We have the equation of the curve as y = x^3 - 2x^2 + 5
To find the slope or the gradient of the tangent drawn at any point on this curve, we need to find the differential.
y’ = 3x^2 – 4x
For the point (2, 5), y’ = 3*2^2 – 4*2 = 12 – 8 = 4.
To find the slope of the normal we use the relation that the product of the slopes of two perpendicular lines is given as -1.

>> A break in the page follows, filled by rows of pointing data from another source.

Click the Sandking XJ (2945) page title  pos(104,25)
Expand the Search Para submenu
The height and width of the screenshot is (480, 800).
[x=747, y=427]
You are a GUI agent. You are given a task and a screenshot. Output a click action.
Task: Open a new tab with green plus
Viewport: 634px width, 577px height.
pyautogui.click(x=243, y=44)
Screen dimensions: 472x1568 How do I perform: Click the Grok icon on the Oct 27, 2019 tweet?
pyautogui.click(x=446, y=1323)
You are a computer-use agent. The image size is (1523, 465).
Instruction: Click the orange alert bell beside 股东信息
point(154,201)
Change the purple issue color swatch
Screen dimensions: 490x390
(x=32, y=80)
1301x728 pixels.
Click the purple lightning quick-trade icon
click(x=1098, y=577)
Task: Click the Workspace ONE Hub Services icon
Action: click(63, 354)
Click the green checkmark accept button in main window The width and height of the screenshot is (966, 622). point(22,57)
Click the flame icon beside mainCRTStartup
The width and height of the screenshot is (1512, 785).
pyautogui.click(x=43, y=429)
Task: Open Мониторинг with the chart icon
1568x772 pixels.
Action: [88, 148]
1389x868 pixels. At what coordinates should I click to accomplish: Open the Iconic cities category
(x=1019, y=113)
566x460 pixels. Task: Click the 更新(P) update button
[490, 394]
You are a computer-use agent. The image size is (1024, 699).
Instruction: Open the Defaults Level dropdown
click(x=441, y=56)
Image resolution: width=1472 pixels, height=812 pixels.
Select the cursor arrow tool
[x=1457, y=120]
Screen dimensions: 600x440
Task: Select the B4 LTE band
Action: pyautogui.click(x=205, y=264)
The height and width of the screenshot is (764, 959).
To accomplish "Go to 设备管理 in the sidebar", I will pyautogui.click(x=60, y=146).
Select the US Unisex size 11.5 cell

Therefore the slope of the normal is -1 / 4
The gradient of the normal to the curve y = x^3 - 2x^2 + 5 at the point (2, 5) is -1/4
The gradient to the of the normal to any curve f(x) is -1/m where m is the gadient of the tangent to the curve .
m is given by:
m = f'(x).
Therefore m = f'(x) = (x^3-2x^2+5)'
f'(x) = (x^3)'-(2x^2)' + (5)'
f'(x) = 3x^2-4x +0
Therefore the gradient of the tangent m at (x=2) = f'(2) = (3*2^2-4*2 = 12 - 8 = 4.
Therefore the gradient of the normal = -1/m (at x=2) = -1/4.
Therefore the gradient of the normal to the given curve f(x) = x^3-2x^2+5 is -1/4.